Il 10 settembre scade il divieto di bruciare i residui vegetali

 

“Il 10 settembre è il termine ultimo di divieto per gli abbruciamenti dei residui vegetali”, l’assessore provinciale Stefano Giaquinto risponde alle richieste dei cittadini e invita i sindaci a emettere ordinanze, così come dettato dal decreto legge dello scorso 24 giugno e dal decreto numero 152 del 7 luglio pubblicato sul burc numero 46 e voluto dal Presidente della Giunta Regionale Caldoro. Il divieto imposto, nei periodi di massimo rischio per gli incendi boschivi, sta per scadere dunque e così l’assessore all’Agricoltura della Giunta guidata dal presidente Domenico Zinzi ricorda che “da mercoledì tutto ritorna nella normalità e quindi si potranno incendiare residui derivanti da attività agricole, potature, sfalcio, ecc.

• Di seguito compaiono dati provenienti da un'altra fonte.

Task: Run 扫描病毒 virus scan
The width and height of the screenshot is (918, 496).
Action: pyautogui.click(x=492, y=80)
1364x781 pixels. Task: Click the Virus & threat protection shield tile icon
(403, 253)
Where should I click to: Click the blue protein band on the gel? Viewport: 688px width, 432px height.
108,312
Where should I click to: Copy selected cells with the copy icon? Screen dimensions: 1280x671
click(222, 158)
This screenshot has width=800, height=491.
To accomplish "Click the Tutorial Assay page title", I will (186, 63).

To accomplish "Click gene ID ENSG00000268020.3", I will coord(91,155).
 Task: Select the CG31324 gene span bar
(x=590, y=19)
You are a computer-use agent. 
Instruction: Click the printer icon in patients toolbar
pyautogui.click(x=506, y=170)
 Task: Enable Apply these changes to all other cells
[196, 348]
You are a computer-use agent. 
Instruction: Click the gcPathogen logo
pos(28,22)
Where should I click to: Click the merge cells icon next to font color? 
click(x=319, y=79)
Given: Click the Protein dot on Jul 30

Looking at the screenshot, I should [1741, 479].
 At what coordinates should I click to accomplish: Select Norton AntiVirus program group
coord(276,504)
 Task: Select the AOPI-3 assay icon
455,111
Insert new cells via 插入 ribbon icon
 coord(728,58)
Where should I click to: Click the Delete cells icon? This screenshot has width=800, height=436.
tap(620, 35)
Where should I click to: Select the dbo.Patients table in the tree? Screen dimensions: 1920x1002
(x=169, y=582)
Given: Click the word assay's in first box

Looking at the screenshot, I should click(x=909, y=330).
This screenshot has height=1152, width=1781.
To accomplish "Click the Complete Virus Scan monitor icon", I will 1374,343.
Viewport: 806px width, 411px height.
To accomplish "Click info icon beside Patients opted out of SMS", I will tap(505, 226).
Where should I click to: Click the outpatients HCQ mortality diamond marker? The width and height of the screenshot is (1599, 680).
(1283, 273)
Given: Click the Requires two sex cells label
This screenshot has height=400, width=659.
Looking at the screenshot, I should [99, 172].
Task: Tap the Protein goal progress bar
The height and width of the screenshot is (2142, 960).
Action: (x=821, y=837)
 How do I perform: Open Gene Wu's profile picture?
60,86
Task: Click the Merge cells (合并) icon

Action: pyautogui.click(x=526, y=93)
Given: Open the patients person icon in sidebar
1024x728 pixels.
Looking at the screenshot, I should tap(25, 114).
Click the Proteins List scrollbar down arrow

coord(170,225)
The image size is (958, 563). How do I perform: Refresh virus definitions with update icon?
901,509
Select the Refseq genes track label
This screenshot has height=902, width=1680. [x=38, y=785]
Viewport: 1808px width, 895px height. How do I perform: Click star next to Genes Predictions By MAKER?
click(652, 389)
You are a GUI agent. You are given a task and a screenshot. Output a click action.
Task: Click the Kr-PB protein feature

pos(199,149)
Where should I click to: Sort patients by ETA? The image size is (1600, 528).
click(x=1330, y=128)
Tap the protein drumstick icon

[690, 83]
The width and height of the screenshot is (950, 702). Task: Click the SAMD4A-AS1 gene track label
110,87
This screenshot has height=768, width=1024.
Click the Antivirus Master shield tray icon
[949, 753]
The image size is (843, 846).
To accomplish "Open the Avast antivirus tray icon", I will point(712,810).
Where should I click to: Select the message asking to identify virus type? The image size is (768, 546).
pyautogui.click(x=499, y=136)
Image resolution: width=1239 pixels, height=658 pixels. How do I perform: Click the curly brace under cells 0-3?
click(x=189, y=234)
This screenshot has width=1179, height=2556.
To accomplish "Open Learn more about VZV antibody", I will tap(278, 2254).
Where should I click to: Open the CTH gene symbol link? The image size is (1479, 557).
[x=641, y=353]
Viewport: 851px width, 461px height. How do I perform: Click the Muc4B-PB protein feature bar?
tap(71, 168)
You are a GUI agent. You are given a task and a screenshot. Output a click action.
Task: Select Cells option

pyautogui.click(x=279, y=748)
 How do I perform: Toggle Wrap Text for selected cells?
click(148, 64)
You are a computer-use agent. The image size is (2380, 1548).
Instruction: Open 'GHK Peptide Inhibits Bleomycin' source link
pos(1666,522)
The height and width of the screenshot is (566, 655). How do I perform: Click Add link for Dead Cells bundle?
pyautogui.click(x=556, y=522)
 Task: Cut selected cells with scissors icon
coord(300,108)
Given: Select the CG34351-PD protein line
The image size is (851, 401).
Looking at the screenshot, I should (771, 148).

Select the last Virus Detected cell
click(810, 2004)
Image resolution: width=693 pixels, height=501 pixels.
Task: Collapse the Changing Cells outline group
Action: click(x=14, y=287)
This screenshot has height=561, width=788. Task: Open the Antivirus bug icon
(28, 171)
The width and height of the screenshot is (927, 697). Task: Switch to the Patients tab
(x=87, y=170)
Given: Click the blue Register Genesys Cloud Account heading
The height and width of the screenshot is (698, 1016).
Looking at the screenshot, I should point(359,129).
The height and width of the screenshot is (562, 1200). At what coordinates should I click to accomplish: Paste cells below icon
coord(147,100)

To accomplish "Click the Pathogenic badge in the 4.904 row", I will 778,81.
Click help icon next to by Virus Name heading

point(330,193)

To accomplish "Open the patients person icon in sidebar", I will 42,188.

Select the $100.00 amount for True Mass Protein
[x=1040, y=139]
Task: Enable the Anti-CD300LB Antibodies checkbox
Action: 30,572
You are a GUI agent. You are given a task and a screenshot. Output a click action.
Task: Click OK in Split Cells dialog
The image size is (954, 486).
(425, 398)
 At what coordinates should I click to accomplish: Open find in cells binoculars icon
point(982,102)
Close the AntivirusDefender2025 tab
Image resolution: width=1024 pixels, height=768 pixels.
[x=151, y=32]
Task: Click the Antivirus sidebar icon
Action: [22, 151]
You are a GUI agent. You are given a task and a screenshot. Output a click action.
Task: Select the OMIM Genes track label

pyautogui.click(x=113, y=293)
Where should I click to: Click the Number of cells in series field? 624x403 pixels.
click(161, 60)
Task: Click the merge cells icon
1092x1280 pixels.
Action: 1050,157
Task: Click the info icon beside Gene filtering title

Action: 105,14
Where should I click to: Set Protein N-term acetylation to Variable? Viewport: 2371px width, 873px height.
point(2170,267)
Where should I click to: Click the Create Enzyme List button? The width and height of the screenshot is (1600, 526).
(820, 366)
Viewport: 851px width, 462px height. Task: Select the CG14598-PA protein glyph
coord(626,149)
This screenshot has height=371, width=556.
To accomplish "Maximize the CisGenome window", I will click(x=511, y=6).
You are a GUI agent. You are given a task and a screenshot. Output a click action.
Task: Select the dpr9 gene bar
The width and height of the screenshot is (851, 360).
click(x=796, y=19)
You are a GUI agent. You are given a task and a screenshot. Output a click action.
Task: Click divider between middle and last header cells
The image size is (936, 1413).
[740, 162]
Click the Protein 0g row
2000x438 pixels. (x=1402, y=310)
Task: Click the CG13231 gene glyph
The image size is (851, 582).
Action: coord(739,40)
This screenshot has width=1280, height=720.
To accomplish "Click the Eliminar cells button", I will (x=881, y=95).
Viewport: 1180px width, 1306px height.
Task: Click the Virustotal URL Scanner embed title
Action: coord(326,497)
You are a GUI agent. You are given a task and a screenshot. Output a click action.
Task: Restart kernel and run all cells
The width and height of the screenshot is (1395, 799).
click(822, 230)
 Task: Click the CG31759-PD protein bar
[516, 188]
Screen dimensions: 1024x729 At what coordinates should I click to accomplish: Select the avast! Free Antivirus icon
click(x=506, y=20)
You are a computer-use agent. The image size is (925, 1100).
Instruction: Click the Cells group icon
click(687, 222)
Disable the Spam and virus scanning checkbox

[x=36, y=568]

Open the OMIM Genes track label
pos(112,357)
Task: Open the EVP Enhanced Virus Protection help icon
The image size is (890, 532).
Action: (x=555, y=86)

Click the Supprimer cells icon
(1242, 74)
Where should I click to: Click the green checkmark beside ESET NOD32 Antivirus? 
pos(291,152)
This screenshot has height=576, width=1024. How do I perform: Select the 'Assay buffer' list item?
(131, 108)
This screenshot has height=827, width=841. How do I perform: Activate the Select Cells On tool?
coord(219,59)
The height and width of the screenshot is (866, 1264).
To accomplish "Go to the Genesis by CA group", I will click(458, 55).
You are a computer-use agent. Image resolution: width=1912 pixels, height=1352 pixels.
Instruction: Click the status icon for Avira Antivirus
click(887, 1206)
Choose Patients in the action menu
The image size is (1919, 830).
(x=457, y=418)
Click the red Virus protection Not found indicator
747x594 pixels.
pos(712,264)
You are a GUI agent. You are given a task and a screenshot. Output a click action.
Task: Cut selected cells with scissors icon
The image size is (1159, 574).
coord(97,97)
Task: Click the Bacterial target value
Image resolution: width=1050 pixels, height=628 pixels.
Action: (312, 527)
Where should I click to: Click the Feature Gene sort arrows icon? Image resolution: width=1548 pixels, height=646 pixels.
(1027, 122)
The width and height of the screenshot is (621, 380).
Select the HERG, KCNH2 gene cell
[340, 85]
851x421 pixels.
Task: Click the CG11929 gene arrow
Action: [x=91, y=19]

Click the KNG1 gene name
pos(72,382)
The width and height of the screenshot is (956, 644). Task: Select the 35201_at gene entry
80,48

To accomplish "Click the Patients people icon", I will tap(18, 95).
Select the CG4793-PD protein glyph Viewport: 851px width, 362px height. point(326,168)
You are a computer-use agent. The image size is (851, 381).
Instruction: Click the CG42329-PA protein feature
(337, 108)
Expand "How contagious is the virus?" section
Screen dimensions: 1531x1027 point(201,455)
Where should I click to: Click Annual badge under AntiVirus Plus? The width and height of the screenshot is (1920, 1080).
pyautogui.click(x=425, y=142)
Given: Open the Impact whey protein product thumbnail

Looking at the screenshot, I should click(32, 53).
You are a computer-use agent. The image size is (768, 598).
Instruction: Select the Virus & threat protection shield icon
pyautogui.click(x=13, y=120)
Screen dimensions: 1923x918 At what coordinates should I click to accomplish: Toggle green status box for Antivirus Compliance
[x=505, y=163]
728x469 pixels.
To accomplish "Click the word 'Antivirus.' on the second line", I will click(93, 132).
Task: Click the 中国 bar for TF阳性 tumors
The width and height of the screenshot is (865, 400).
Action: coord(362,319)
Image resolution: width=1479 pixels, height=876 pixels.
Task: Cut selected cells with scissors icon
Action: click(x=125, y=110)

Alle fasce tricolori il compito di informare i cittadini e definire nelle ordinanze le aree e gli orari in cui queste operazioni potranno svolgersi”. Provvedimenti che rispetteranno un decreto legge figlio del Governo Renzi, che tra l’altro proprio l’assessore provinciale e vicesindaco di Caiazzo ha in passato più volte contestato in quanto definito “non attento alle esigenze della categoria degli agricoltori” da richiederne con modifica. “Una situazione di grave disagio – commentò Giaquinto – che il settore agricolo subisce e deve sopportare”.